◆ Collected data:
◇ ◇ ◇

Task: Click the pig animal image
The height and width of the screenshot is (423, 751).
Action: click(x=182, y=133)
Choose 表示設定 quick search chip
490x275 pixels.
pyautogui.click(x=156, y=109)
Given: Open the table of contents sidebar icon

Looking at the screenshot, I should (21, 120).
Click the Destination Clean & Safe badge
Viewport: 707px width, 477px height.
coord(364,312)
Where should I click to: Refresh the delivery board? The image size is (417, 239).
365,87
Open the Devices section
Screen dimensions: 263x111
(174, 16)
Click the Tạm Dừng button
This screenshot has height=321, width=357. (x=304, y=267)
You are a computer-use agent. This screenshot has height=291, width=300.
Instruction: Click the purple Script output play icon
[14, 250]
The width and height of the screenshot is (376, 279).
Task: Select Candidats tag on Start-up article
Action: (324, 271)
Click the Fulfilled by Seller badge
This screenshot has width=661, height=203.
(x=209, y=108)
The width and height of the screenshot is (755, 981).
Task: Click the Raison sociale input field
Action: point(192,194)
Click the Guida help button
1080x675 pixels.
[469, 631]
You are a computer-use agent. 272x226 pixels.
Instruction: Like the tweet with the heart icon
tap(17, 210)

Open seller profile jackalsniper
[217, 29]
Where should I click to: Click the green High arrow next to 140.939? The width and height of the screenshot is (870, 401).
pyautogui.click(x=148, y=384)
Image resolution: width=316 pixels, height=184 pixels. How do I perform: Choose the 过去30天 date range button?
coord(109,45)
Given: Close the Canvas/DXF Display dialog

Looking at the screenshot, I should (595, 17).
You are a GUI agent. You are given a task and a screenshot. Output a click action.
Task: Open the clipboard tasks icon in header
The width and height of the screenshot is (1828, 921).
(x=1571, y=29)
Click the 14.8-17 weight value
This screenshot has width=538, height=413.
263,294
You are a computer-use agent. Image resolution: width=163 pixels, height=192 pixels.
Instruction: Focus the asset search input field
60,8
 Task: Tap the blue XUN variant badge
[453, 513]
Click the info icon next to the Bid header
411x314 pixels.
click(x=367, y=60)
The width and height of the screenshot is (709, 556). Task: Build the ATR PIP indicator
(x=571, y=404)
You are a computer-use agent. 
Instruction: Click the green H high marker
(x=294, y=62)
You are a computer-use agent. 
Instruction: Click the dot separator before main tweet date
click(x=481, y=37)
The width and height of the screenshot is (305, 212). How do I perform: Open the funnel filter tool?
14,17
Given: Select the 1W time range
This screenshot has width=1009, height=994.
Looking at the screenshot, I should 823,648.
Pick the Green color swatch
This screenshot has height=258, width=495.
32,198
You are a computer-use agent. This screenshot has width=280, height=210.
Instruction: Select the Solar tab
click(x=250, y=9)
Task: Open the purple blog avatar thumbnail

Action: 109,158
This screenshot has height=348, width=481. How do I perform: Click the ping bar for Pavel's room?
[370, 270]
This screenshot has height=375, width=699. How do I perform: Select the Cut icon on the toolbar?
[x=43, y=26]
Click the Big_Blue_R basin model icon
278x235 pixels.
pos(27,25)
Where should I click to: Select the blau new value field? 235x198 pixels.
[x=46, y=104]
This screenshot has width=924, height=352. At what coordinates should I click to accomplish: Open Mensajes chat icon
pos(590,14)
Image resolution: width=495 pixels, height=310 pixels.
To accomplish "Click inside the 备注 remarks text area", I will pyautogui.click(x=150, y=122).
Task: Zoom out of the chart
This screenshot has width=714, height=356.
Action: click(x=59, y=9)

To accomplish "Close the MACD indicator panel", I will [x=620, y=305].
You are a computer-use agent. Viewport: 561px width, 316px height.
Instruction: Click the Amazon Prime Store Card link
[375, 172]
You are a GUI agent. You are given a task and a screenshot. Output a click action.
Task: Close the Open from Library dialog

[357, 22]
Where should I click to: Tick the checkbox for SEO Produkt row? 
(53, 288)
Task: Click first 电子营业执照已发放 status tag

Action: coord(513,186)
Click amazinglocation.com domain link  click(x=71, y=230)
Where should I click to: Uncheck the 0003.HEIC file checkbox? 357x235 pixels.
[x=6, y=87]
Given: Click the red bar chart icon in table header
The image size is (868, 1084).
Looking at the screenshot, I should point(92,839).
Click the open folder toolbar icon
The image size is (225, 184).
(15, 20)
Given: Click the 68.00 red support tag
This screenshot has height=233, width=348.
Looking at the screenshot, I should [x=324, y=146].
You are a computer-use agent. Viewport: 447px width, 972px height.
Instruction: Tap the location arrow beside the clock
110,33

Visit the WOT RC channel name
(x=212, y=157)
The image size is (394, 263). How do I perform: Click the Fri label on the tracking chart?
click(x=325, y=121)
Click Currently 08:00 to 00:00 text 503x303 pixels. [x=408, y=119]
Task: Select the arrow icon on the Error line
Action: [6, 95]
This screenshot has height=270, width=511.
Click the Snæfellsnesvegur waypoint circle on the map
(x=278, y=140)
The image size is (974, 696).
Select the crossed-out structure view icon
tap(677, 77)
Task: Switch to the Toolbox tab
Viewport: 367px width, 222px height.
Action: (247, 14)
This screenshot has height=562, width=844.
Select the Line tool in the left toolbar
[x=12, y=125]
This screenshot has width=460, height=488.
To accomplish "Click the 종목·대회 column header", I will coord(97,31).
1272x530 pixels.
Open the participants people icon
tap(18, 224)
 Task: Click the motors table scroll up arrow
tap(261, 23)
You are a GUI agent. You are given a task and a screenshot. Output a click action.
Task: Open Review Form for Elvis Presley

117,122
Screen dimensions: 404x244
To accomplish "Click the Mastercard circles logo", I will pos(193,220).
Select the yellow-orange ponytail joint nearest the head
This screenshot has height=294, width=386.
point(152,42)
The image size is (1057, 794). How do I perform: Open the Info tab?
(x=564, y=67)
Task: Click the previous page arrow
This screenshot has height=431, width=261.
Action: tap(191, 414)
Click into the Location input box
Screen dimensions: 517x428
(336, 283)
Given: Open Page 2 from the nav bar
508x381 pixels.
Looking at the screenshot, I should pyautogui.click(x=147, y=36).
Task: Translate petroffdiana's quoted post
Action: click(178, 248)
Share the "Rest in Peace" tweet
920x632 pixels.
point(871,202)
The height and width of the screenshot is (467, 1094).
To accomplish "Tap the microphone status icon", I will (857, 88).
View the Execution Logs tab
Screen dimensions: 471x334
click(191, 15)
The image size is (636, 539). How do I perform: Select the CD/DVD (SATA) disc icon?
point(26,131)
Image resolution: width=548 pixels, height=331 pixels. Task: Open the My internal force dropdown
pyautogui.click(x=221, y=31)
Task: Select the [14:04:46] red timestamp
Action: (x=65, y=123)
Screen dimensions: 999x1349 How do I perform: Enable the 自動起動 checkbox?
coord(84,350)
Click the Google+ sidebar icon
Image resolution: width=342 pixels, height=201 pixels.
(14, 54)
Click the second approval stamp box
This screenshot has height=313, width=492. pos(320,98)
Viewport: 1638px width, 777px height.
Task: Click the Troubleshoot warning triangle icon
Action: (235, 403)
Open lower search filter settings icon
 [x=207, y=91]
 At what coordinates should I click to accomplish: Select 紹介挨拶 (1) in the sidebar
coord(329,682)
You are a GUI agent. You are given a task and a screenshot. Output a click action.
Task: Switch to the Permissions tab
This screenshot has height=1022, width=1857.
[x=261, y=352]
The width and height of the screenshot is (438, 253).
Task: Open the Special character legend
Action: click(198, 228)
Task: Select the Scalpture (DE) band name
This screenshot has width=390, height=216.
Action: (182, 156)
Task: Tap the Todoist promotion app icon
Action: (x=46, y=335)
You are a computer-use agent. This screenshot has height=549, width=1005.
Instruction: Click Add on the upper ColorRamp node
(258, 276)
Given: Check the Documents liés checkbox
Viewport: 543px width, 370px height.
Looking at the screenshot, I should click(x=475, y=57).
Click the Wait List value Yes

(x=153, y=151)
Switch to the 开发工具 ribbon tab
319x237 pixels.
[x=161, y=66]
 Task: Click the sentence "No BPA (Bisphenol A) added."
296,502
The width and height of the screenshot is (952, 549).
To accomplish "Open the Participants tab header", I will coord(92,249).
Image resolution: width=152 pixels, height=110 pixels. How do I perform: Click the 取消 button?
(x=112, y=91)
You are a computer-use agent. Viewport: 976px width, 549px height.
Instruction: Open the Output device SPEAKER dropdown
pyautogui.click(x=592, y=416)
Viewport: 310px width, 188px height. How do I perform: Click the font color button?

◇ ◇ ◇

◆ TASK DIRECTIONS:
Copy out, from the records above, every line that holds the string "computer".

◆ SOLUTION TO THIS EXERCISE:
You are a computer-use agent. This screenshot has height=291, width=300.
You are a computer-use agent. 272x226 pixels.
You are a computer-use agent. Image resolution: width=163 pixels, height=192 pixels.
You are a computer-use agent. 
You are a computer-use agent. 
You are a computer-use agent. This screenshot has width=280, height=210.
You are a computer-use agent. Viewport: 561px width, 316px height.
You are a computer-use agent. Viewport: 447px width, 972px height.
You are a computer-use agent. This screenshot has height=549, width=1005.
You are a computer-use agent. Viewport: 976px width, 549px height.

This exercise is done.